Did he by chance get any of his training in the military?

Specializes in O.R., ED, M/S.

I am back after a good nights sleep. I agree with stevierae that certain programs are lucky to have people like your hubby. I guess what I was really getting at was I have worked with some very good, competent Techs, at another facility, and I have learned a few things from them. I only get to scrub about half the time so I like to see how others do their cases. We can all learn from each other and shouldn't put ourselves above another. There are rules set out to guide and unfortunately some try to circumvent these by setting their own. States are probably the worst ones because they allow stuff to happen without monitoring them. I am not new to this game and still like to reflect back to the "good old days" when only RNs worked in the OR, but that isn't the case anymore. The situation has changed dramatically over the past 10-20 years especially with the severe nursing shortage where hospitals need to come up with alternatives. The Scrub Tech role has been a god-send to the OR because of the new training that has been initiated over the past few years. Techs are not just taught, "this is a kelly", DUH! Their programs are more intense and longer now. I do see one day where states will licsense(?) and not just give certs to these programs. I am getting towards my twilight years, not for at least 15 years, and realize change is in the air, why fight or worry about it. I will stay in the OR for many years to come and do realize that my role will be one of directing and leadership. I think most OR RNs will have to realize that and stop fighting the changes that are coming. I still hear grumblings from RNs about Techs scrubbing certain cases but they have to realize that staffing constraints only allow them to scrub and nothing else, so what to you do with them? I myself sometimes gets irked when I read or hear someone expounding on how great they are or they can do this or that and can't understand all of these rules. That's the problem, not understanding their role in the scheme of things. I'll stop now, just rambling but I think you get what I am trying to say.I have another 24 hours of call to get through, wish me luck! Hi, stevierae. Mike

I have another 24 hours of call to get through, wish me luck! Hi, stevierae. Mike

Hi, Mike--I'm tellin' ya, this call stuff is going to kill you one of these days. Let the young folks take the call while you do fun stuff like play with your dogs and take your wife cool places.

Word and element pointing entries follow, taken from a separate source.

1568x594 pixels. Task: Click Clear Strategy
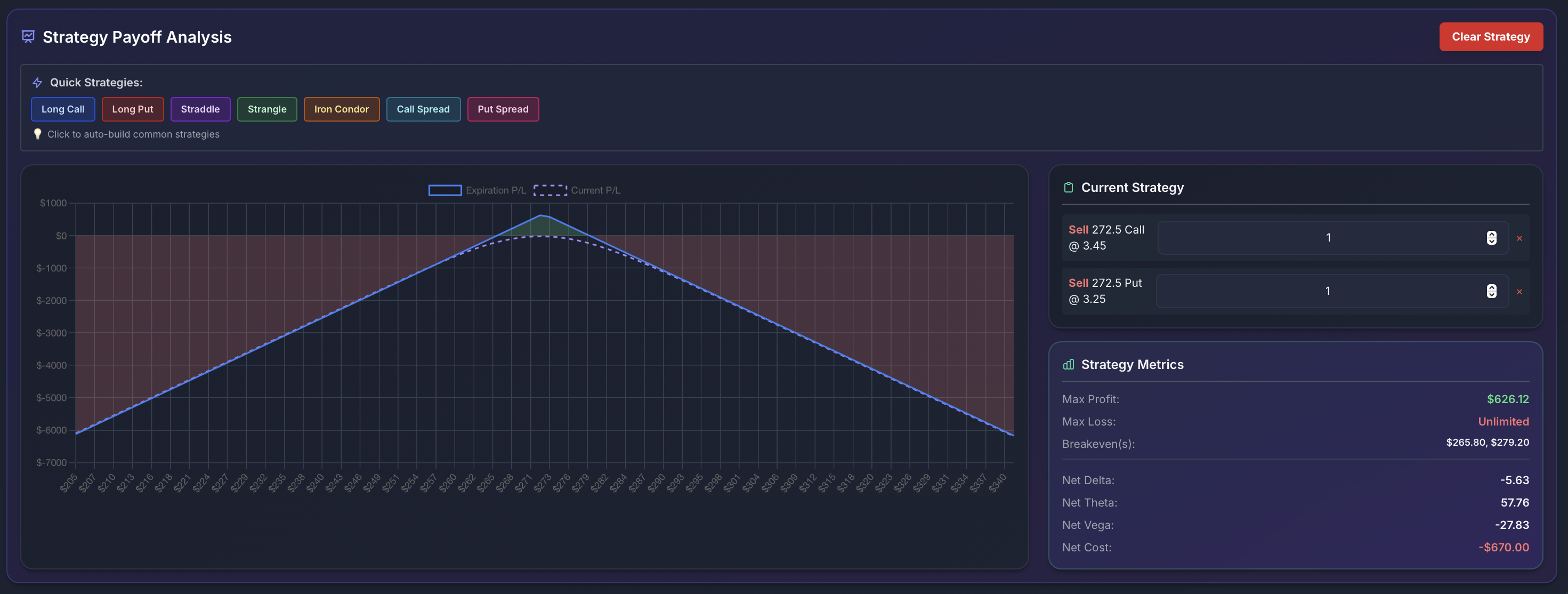1491,37
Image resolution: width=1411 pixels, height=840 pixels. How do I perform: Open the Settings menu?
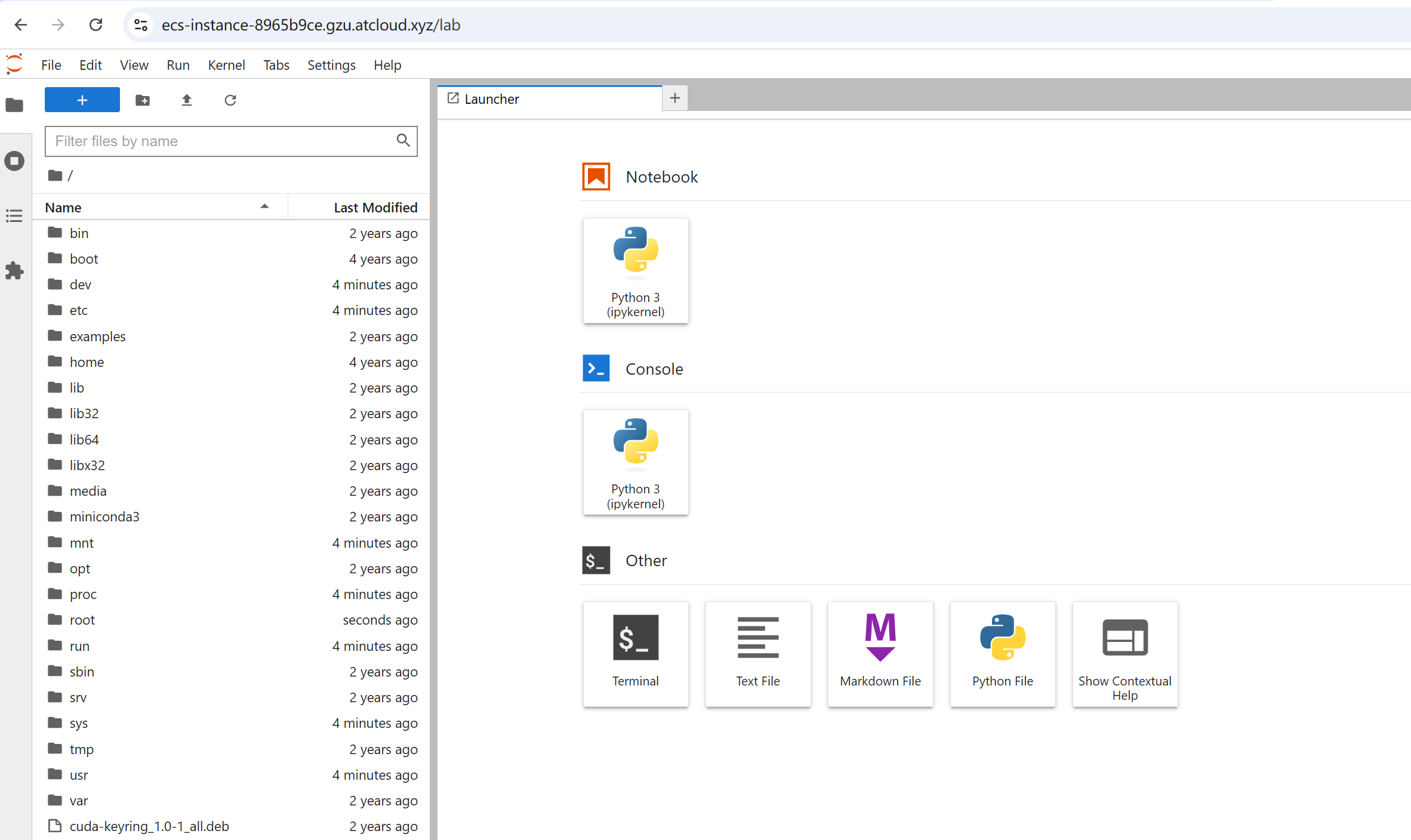pyautogui.click(x=331, y=65)
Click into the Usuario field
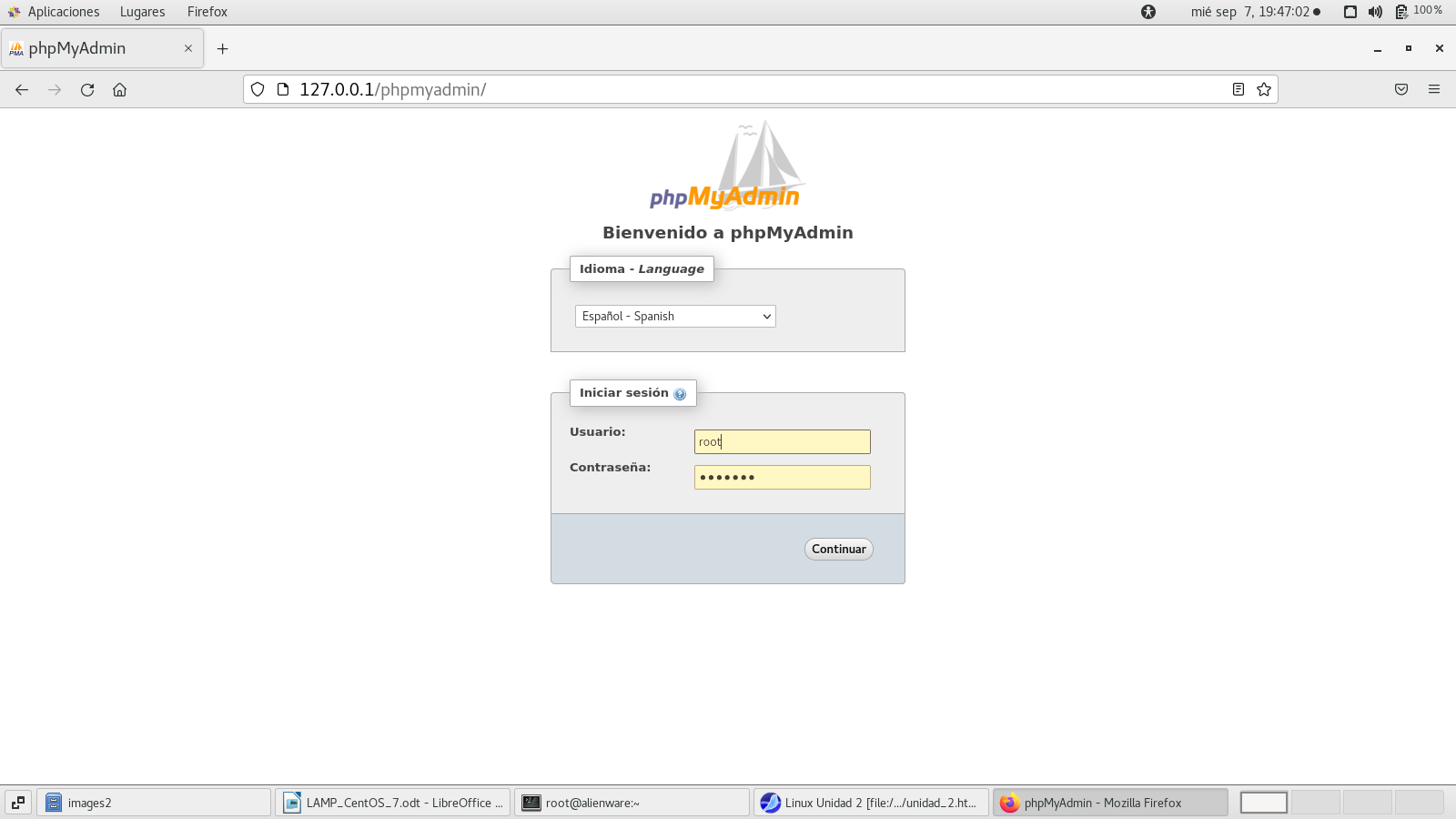This screenshot has width=1456, height=819. coord(782,441)
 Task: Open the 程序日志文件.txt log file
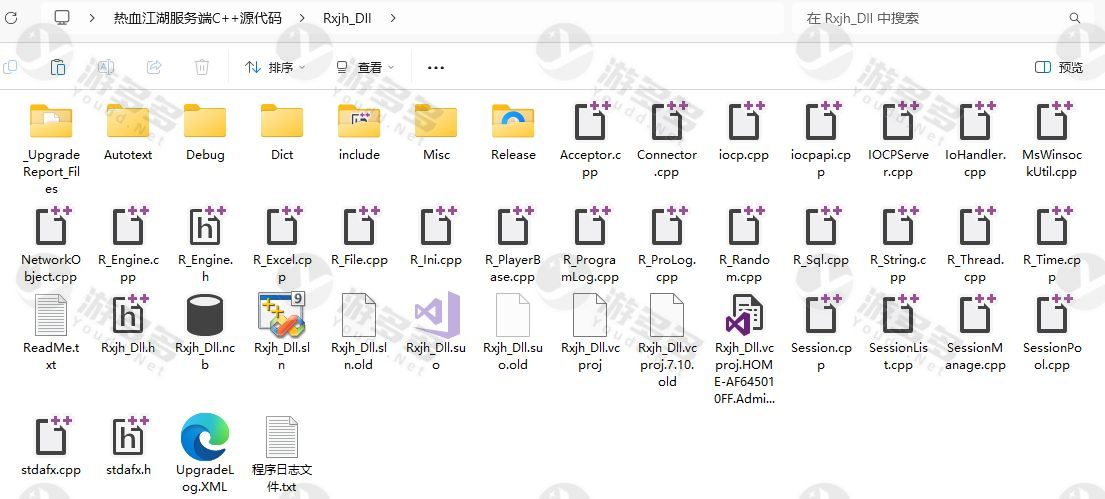[x=281, y=440]
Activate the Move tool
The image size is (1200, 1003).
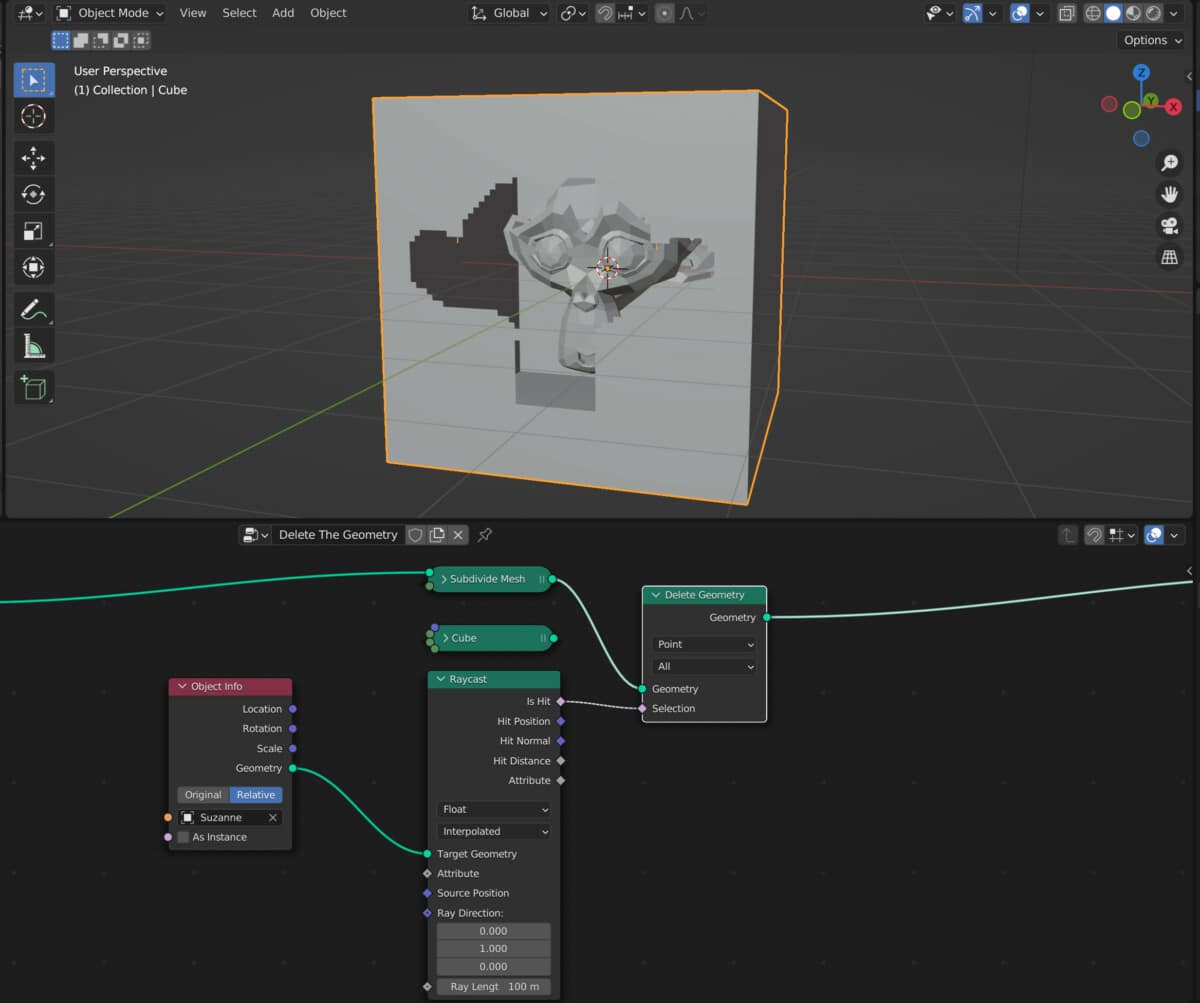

Specializes in O.R., ED, M/S.

Today isn't so bad, so far! I have a case scheduled later today for an exlap. Patient ate so we can't do it for awhile. Being so far away from home I really don't have anything else to do but take call. I think this will be my last year down here and I will start to look closer towards home. Eight years is a long time. The call isn't as bad as it looks because we do a majority of cases during the day and hardly ever come out after 11pm. It does seem to me that the weekends I am on we do alot and the other weekends they do very little. I guess I am just a magnet for punishment. Take care, talk to you later. Mike

Wow, you lot, I bet none of u have worked in a theatre in the UK. I can only imagine your reaction. I have worked in places where health care aides, with less then a few week experience have been circulating for me. Do I agree with it, heck no but it happens and more then you would believe. However looking at both sides of the coin, I do not think it would be fair on the tech as their role limits them to basic duties and as circulator you have to have access to all domains of the room. And as you say all patients have the right to a qualified nurse managing their care. Im laughing here trying to imagine you lot in an english theatre,.

I'm too laughing with carcha on this one. Things are done a lot different here in England. Our Rn's and ODP's are usually scrubbed and the role of circulating assistant is often that of a non-registered nurse (HCA). However, most of our HCA's have many years experience and are very compitant at this role. Many of you may disagree with this, but I would much rather reley on an experienced HCA or ODP than a newly qualified RN any day. Three years training does not make you an expert at something, but continual training, development and experience can, even if your not registered.